Adrian Raftery, Accountants-R-Us, Director
"I THOUGHT about this recently for a wedding present idea.
I reckon the best gift that you could give to anyone with a mortgage is a life insurance policy ... may sound weird I know... but the policy, up to $1 million, will provide peace of mind for them in case the unthinkable happens.
"There is such a high level of underinsurance in Australia and it may entice them to continue on with the policy in future years.
"If giving to a kid under 18, I would simply put into a high interest bearing online savings account and let them watch the benefits of compounding interest and how money makes money.
A very good lesson that can be learnt at a young age.
"Otherwise, for a low-income earner then perhaps an after-tax contribution into their superannuation.
The recipient will also get matching dollar for dollar (up to $1000) from the Government from the superannuation co-contribution."
Glenn Fairbairn, Hewison & Associates, Finance adviser
"FOR amounts above $500, consider gifting your children a parcel of shares in a listed investment company i.e. Australian Foundation or Argo Investments.
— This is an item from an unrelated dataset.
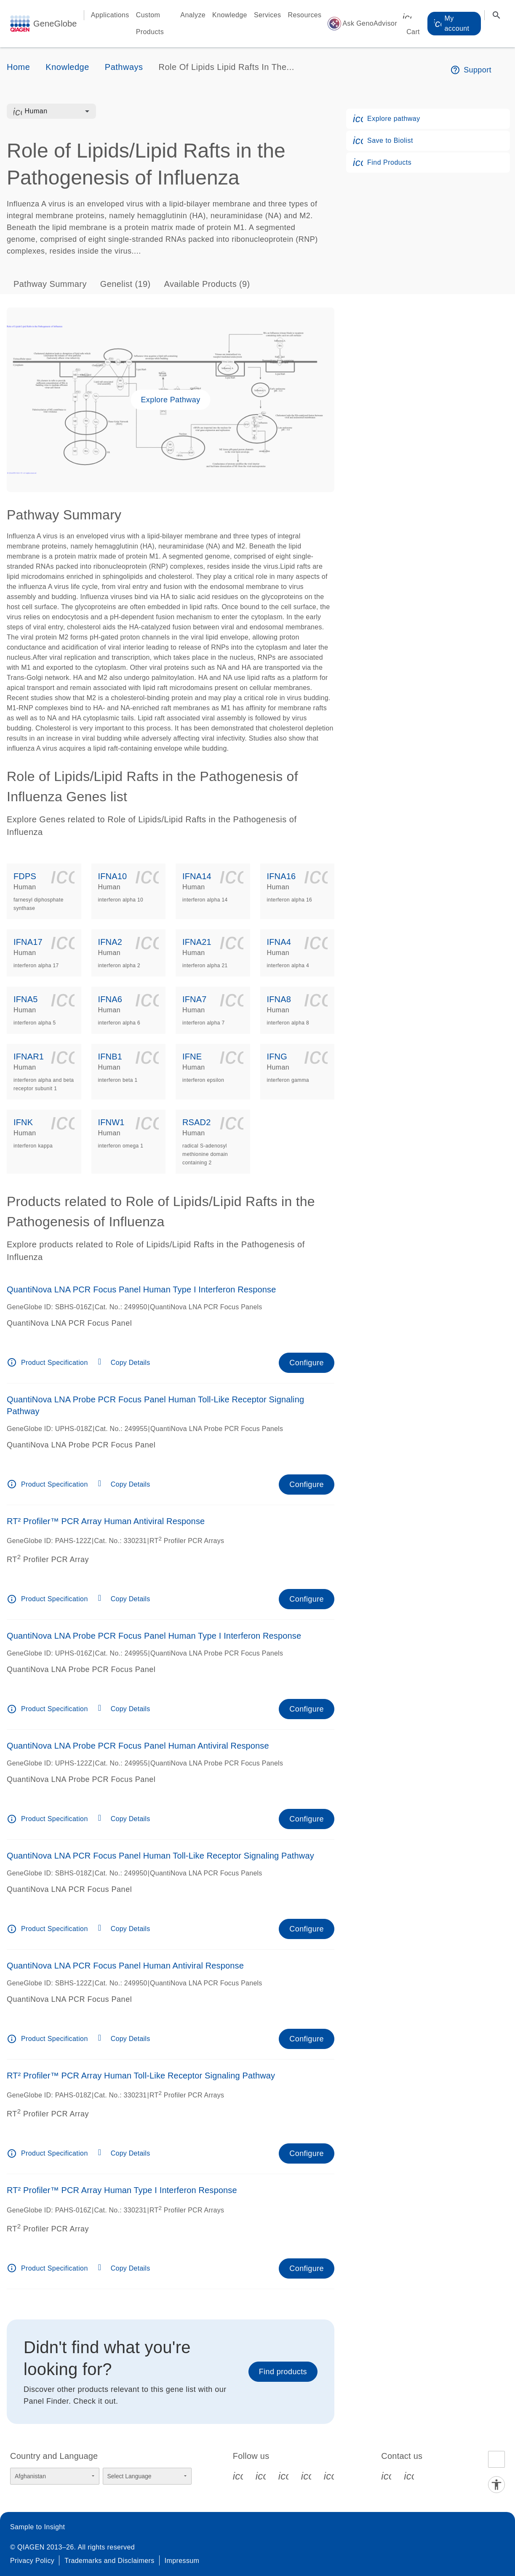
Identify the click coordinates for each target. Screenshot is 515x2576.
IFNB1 (110, 1056)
These are companies listed on the stock exchange and provide investors with diverse exposure to the Australian share market.
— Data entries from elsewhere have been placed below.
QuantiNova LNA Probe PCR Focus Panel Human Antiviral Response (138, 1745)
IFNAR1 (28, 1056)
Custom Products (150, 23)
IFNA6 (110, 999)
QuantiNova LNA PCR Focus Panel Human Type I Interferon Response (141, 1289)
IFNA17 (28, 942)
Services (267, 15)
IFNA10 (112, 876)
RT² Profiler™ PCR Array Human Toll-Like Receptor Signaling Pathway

They have an excellent long-term track record, are low cost and do not pay commissions to advisers.
"Or pay for an adviser to prepare a statement of advice.
Look for an independent fee-for-service adviser who will concentrate on an effective long-term strategy and not product.
"And instead of buying your children a new mobile phone or iPod, establish a savings plan for them which will provide them with a greater long-term benefit.
From this they will learn the power of compound earnings and the value of savings.
"Or you could provide an incentive to save or pay off debt without doing it for them.
For every dollar they save or pay, credit-card match it dollar for dollar."
Ben Potter, IG Markets, Research analyst
"AS Along-term, five, six, 10-year investment gift, we would be looking at the MSCI Emerging Markets Index Exchange Traded Fund as either physical shares or as a contract for difference.
"With Australian investors becoming increasingly savvy and looking further abroad for better market returns, we feel this sector of the market is primed for growth over the coming decade.
"You only have to look at the year-to-date outperformance from the emerging market world to realize that a lot of people are positioning themselves for the long-term growth from these fast-developing economies.
"As with all investment strategies, especially those involving leverage like CFDs, you should always use a stop-loss and money management strategy to help protect your downside risk."